I think he means the other way.
cat foo
is the same as
cat foo/.../filebody
where "filebody" is some sort of link to (maybe) foo/.../glued.

Understand that you want to allow "normal" files which are not "glued"
anything, but also "glued" files which are composed of sub-files.

| Also, a pseudofile (e.g. dirname/..../structure ?) could be used to
| specify how the files should be glued together. A simple question is,
| for instance, what separators to use between the components, and what
| ordering to use when putting the component objects together. (This
| pseudofile could also determine more complicated ways of composing
| objects.)

If the filesystem does caching, I'd rather have a type of executable
which, read normally, appears as a stream of its own standard output.
You'd get the actual file as something like bar/.../source.

This could be done with pipes and daemons, but it's not as easy to
manage and seems impossible to do as efficiently (with built-in caching,
etc.)

| The component objects themselves could be full objects, so they
| themselves could have sub-components.

Right.

Also, there should be an inverse. For instance, a file-as-directory type
object should have a "contents" object, usually a normal directory, but
which could conceivably be any type of object, including a code-ish
object which implements a filesystem. Accessing foo/ would be the same
as accessing foo/.../contents, only because "..." (or whatever we use
for meta-files) is outside the actual directory namespace,
foo/.../contents/... refers to the metas of object "contents", which are
different than the metas of object "foo".

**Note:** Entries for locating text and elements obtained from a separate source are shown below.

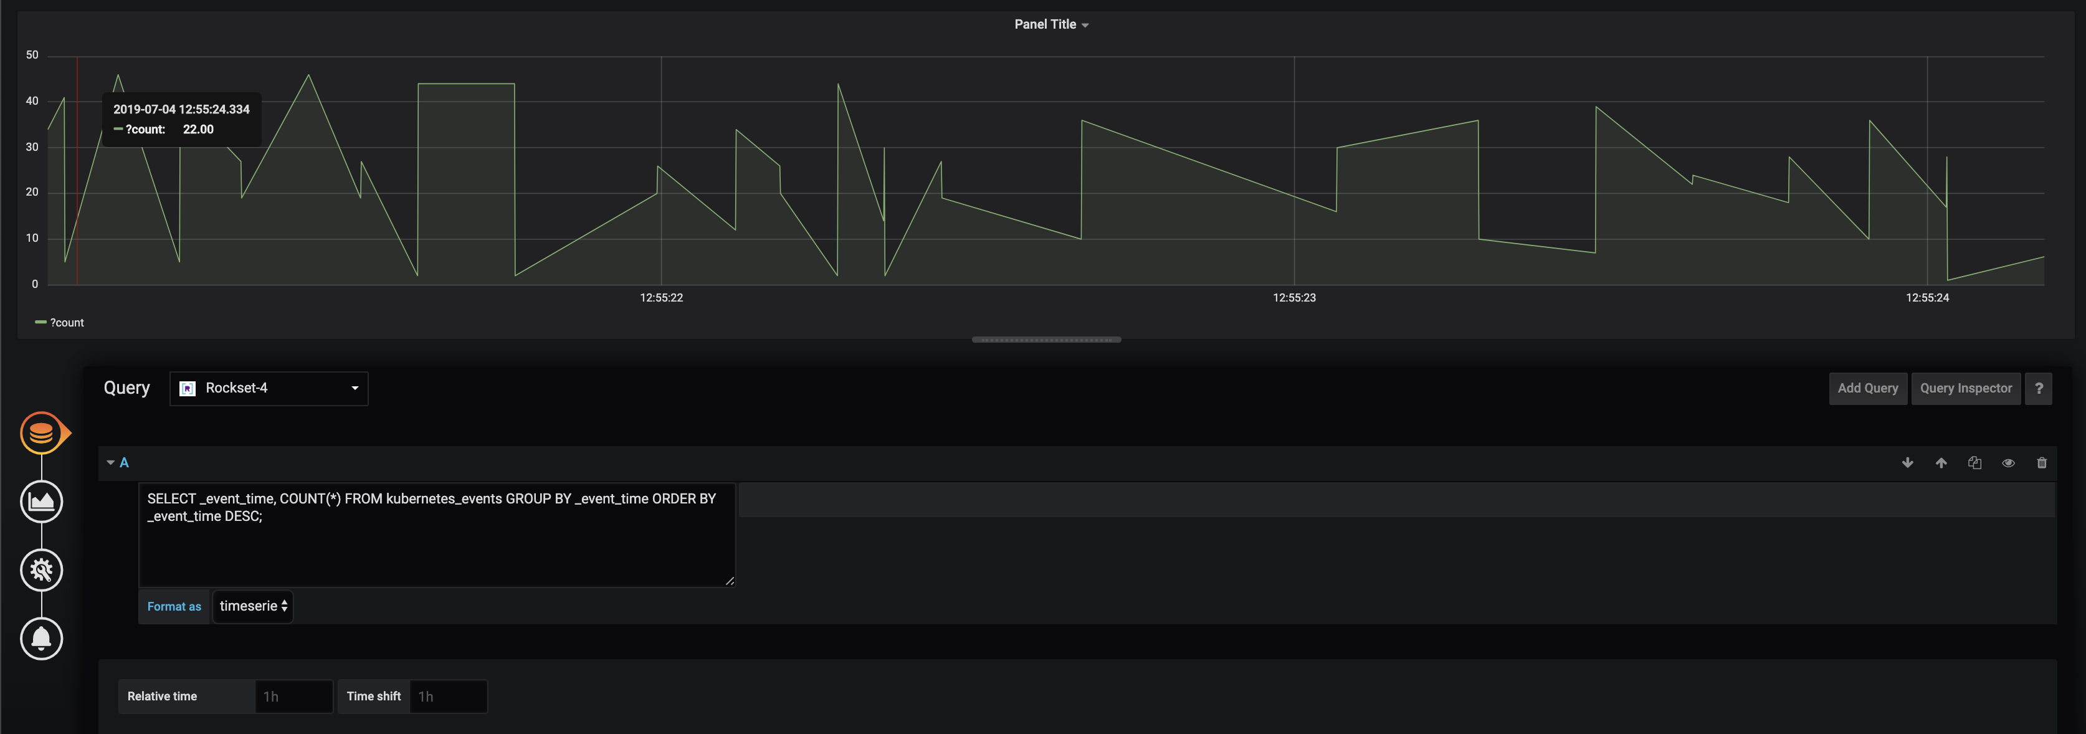Click the question mark help button
This screenshot has height=734, width=2086.
coord(2038,388)
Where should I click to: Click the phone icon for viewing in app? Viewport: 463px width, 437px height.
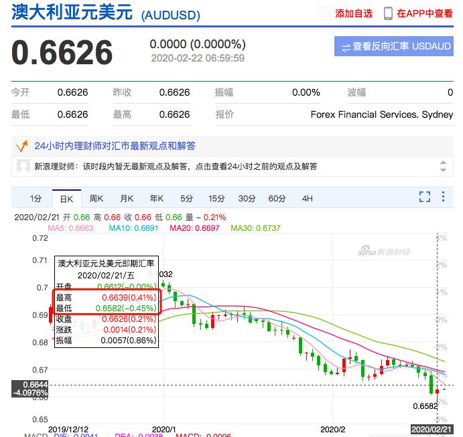tap(388, 13)
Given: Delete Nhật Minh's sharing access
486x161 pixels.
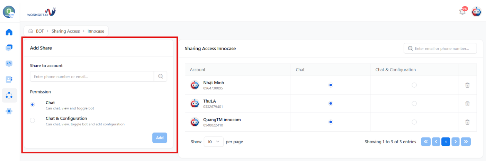Looking at the screenshot, I should tap(467, 85).
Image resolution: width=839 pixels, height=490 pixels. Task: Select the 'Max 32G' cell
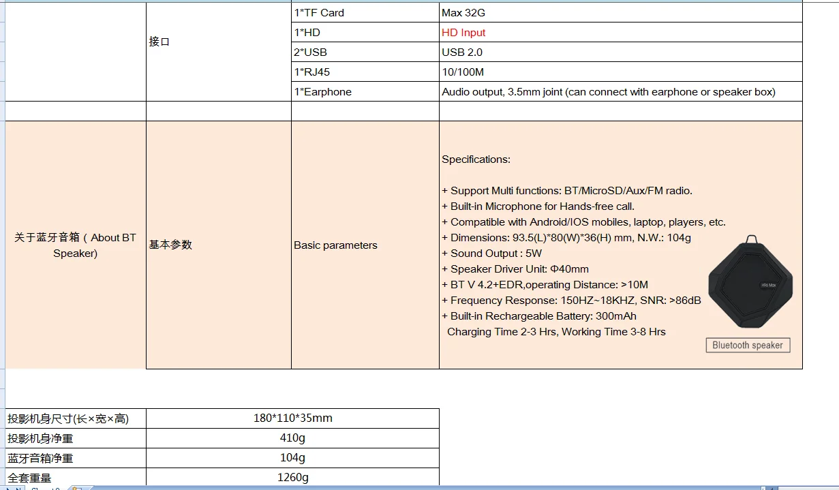(620, 13)
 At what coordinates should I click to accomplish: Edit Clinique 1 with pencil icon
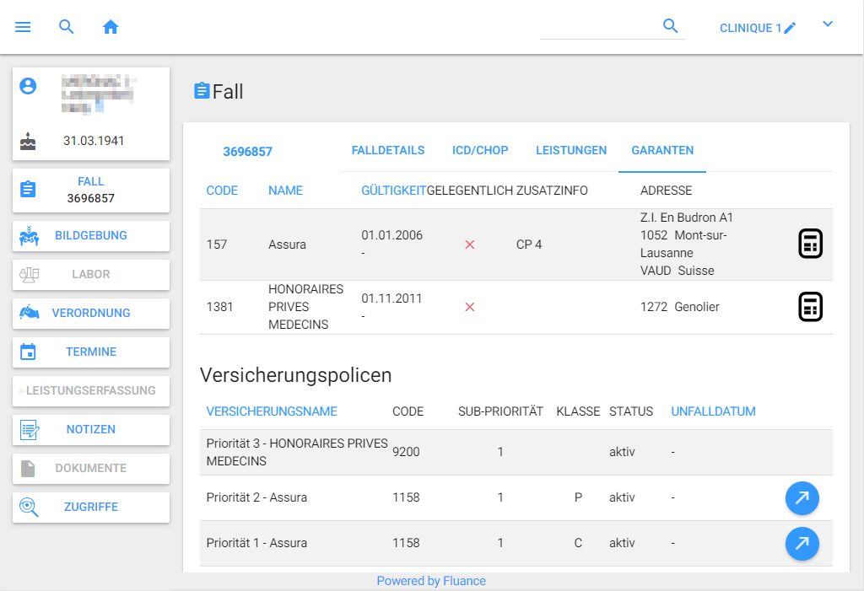[x=790, y=28]
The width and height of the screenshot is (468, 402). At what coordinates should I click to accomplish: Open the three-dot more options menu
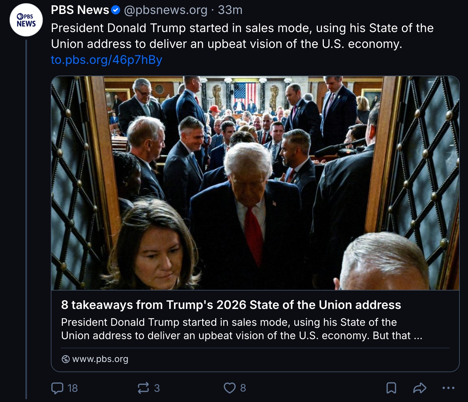pyautogui.click(x=448, y=388)
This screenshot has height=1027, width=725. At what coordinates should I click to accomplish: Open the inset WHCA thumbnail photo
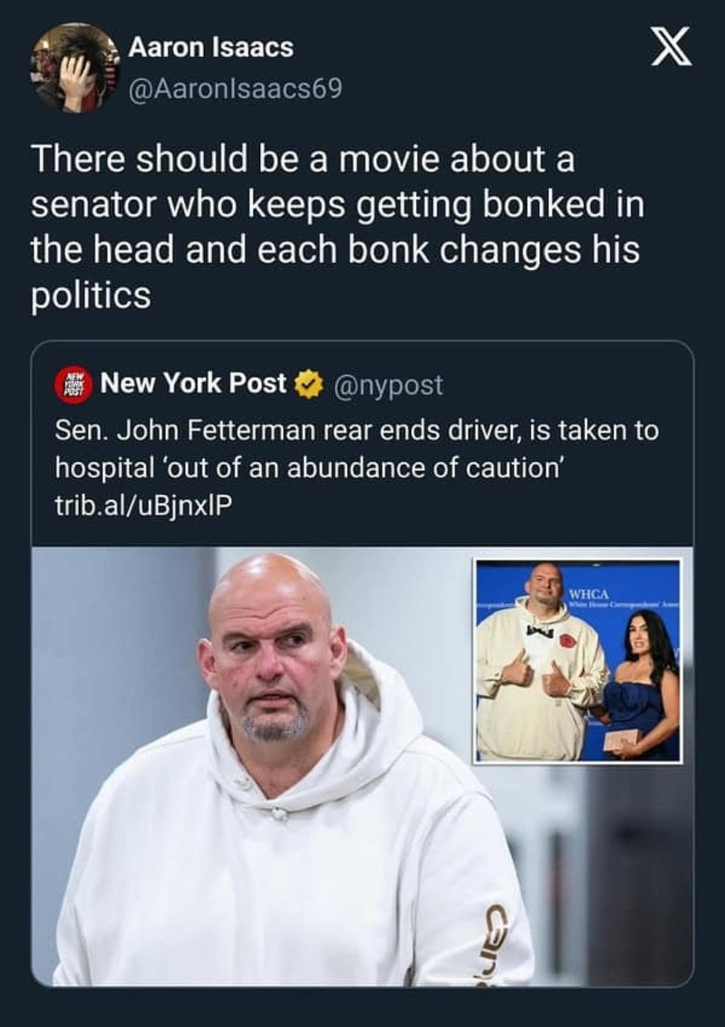point(578,661)
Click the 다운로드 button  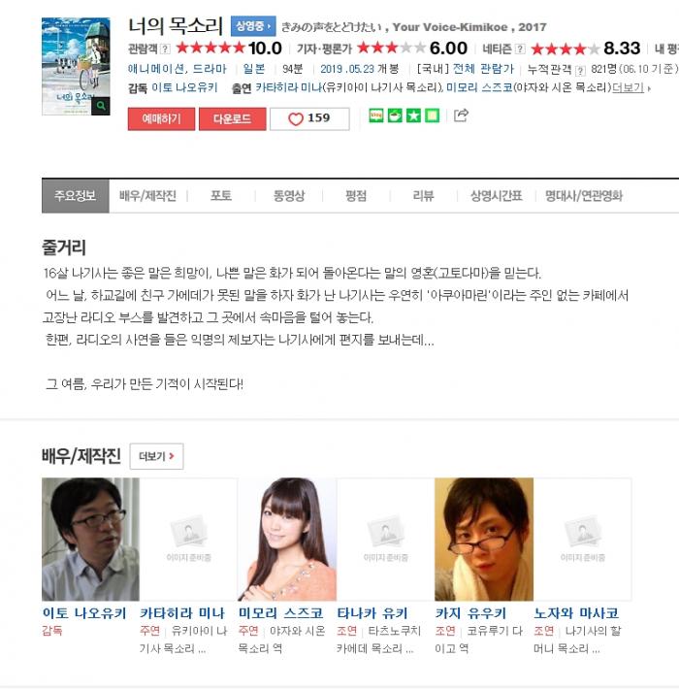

These two steps essentially create userspace "plugins", and do away with
having to mount other kernel layers such as lufs (or whatever its
current implementation is). It does have one important implication, though:

It's important that "metas" or "..." or whatever we've decided on should
_not_ be mutable by a "userspace" plugin that I have described, nor
should any meta-files created by kernel plugins. There would be other
security implications, of course -- user should still not be able to
create files that are owned by other users and setuid. I'm not sure
where such checks should go, but we want mortal users to be able to add
whatever plugins they want, while super-users can feel safe using the
metas interface to manipulate user files.

I think the issues with directory-as-a-file were the same problems you
get when you allow hardlinked directories -- that you'd eventually have
to ditch reference counting for a garbage collector, which is hellishly
impractical. I don't have a solution to that, other than dropping
hardlinks entirely.

Hmm. Why do we need hardlinks? I forget.